How to create my own document_id in logstash?

I would like to create my own document_id to avoid duplication.

I would like to make the document_id as an MD5 hash of two fields; "ip" and "sha1_fingerprint".

eg; in pseudo code:

md5_hex( "ip" + " sha1_fingerprint" )

Thanks

2 Likes

You can first inject a field called computed_id using a ruby filter: https://www.elastic.co/guide/en/logstash/current/plugins-filters-ruby.html

So, in ruby filter you can do: event[computed_id] => Digest::MD5.hexdigest('event[ip] + sha1'). After assigning this to a computed_field you can use it in ES output document_id => "%{computed_field}"

Thanks very much for this. Just what I wanted. Just to help anyone finding this question, here is the code I actually used:

ruby {
  code => "require 'digest/md5';
  event['computed_id'] = Digest::MD5.hexdigest(event['ip'] + event['sha1_fingerprint'])"
}

Then

document_id => "%{computed_id}"

Can I ask two more related questions:

  1. How can I remove the field after I have set the document_id? I don't want it in my stored data. eg; remove event['computed_id']

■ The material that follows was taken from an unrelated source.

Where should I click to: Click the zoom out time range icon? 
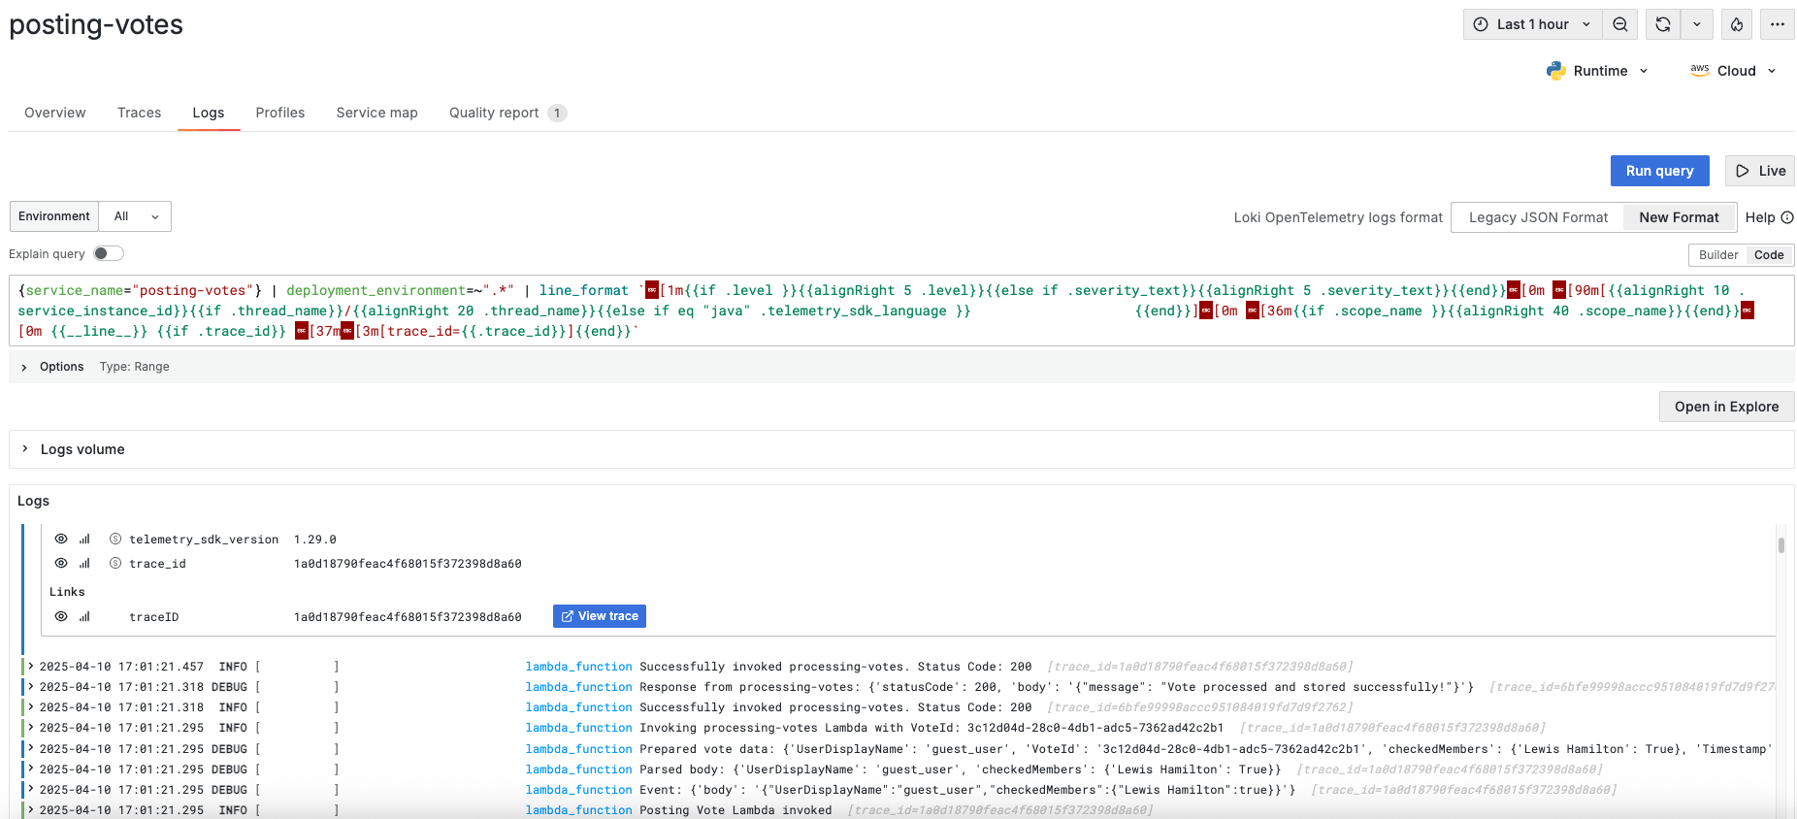(x=1620, y=24)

  2. Its seems that my index is BIGGER doing it this way? Any ideas? I thought that deduplication would save space? It can't be because of the extra 'computed_id' field can it?

Thanks

2 Likes
  1. How can I remove the field after I have set the document_id? I don't want it in my stored data. eg; remove event['computed_id']

If you're using Logstash 1.5 you can store the computed id field as a subfield of the @metadata field. None of those fields propagate to outputs.

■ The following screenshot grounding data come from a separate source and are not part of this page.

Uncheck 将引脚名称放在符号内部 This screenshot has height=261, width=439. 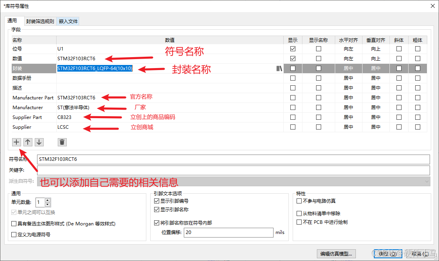(156, 223)
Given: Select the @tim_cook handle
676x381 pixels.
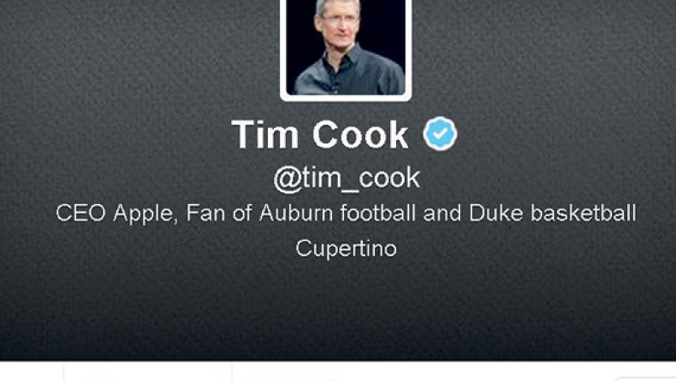Looking at the screenshot, I should pyautogui.click(x=347, y=179).
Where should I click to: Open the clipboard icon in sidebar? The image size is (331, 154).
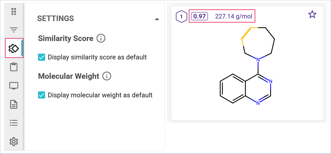pos(14,67)
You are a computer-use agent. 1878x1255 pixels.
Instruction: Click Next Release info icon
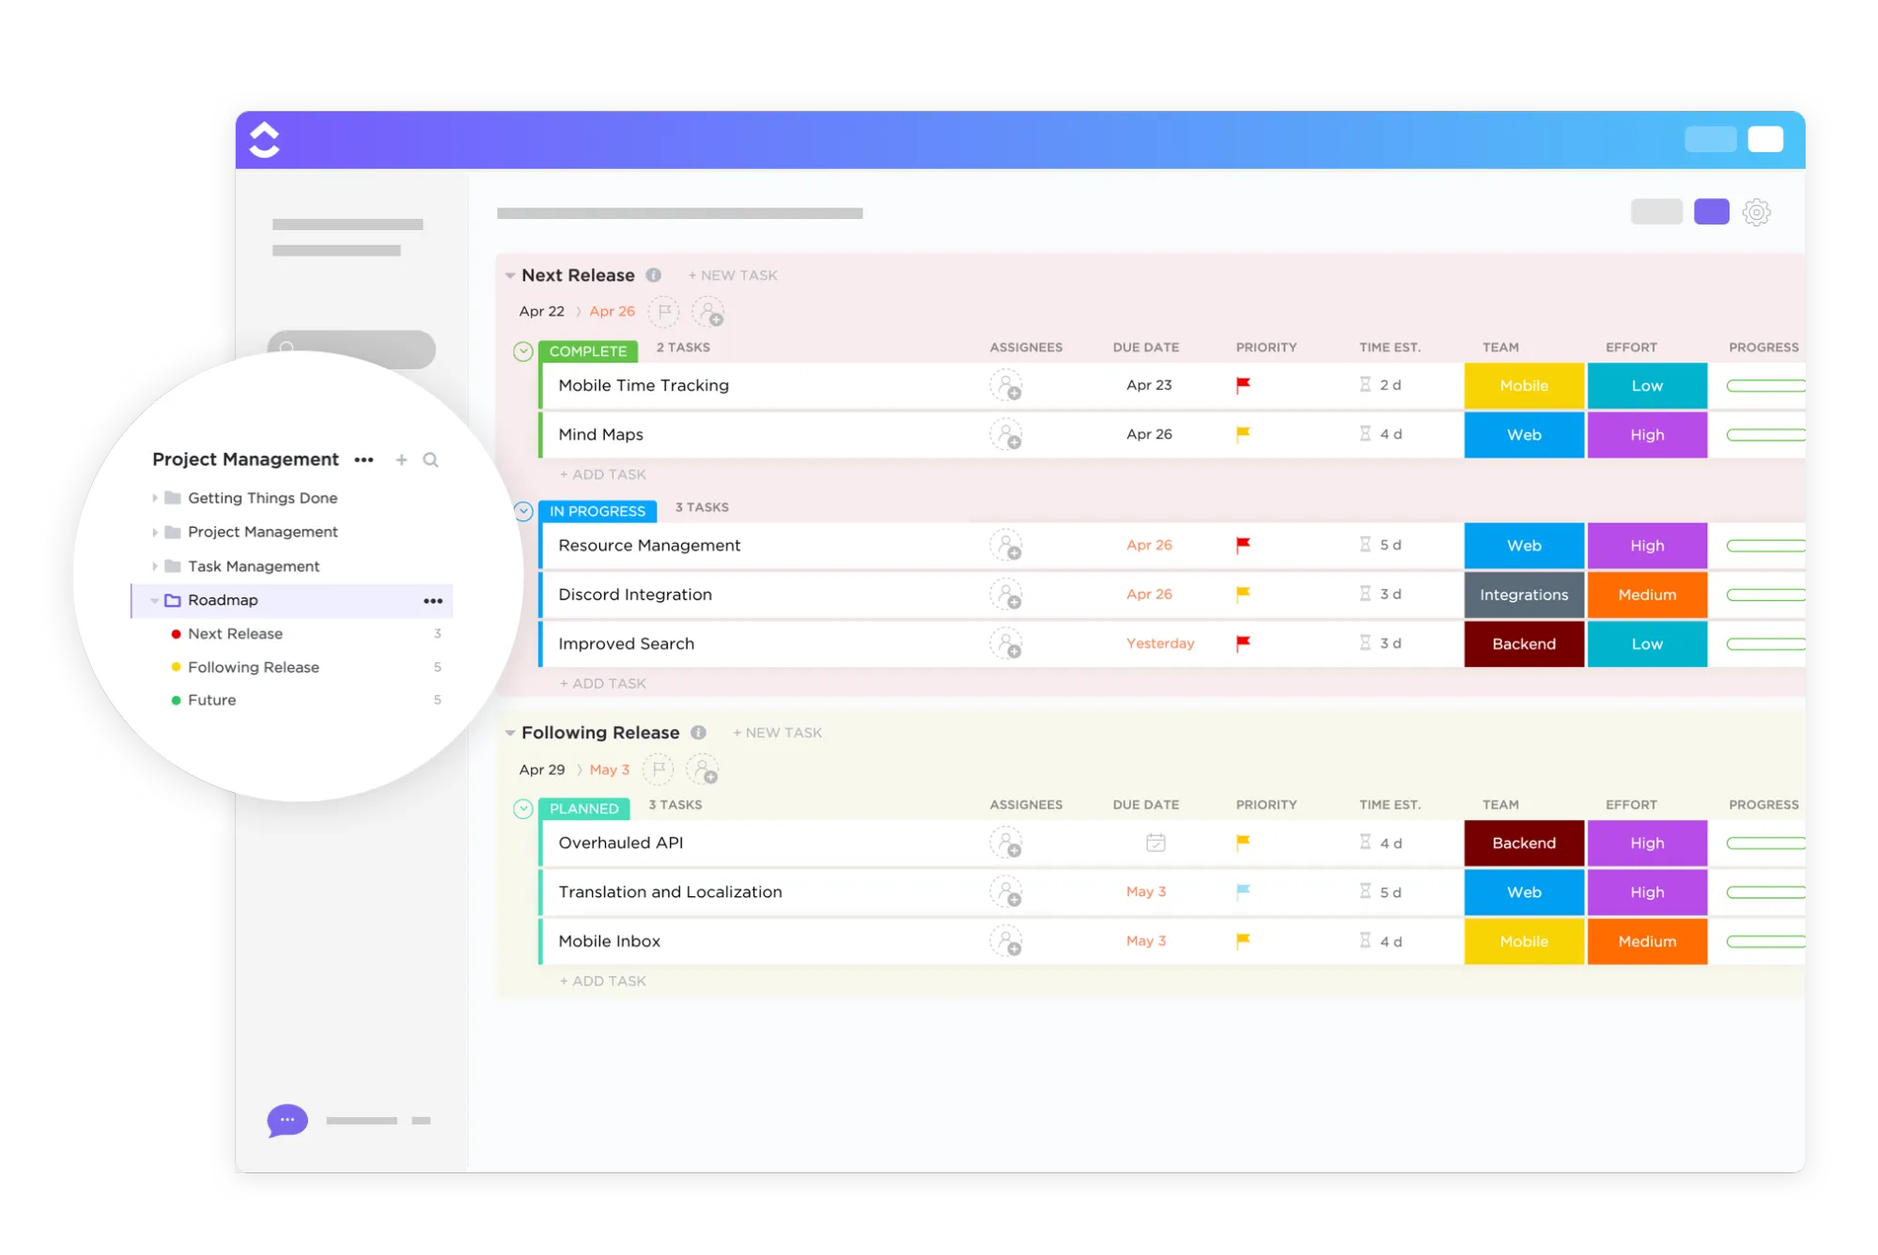[x=654, y=275]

  1. Its seems that my index is BIGGER doing it this way? Any ideas? I thought that deduplication would save space? It can't be because of the extra 'computed_id' field can it?

Well, to what extent are you actually deduplicating events? The computed id field (obviously) only have unique values so they'll add a lot of terms to the index.

If you're using Logstash 1.5 you can store the computed id field as a subfield of the @metadata field. None of those fields propagate to outputs.

That is exactly the function I am after thank you. Can you just help me with the syntax though?

I currently use:

event['computed_id'] = Digest::MD5.hexdigest(event['ip'] + event['sha1_fingerprint'])

So will that become:

@metadata[md5] = Digest::MD5.hexdigest(event['ip'] + event['sha1_fingerprint'])

That doesn't seem to work - do I need to do a mutate to add @metadata[md5] first? I don't find the syntax very easy.
Thanks again

The document ID in ES is going to be pretty damn unique anyway, you might be reinventing the wheel here!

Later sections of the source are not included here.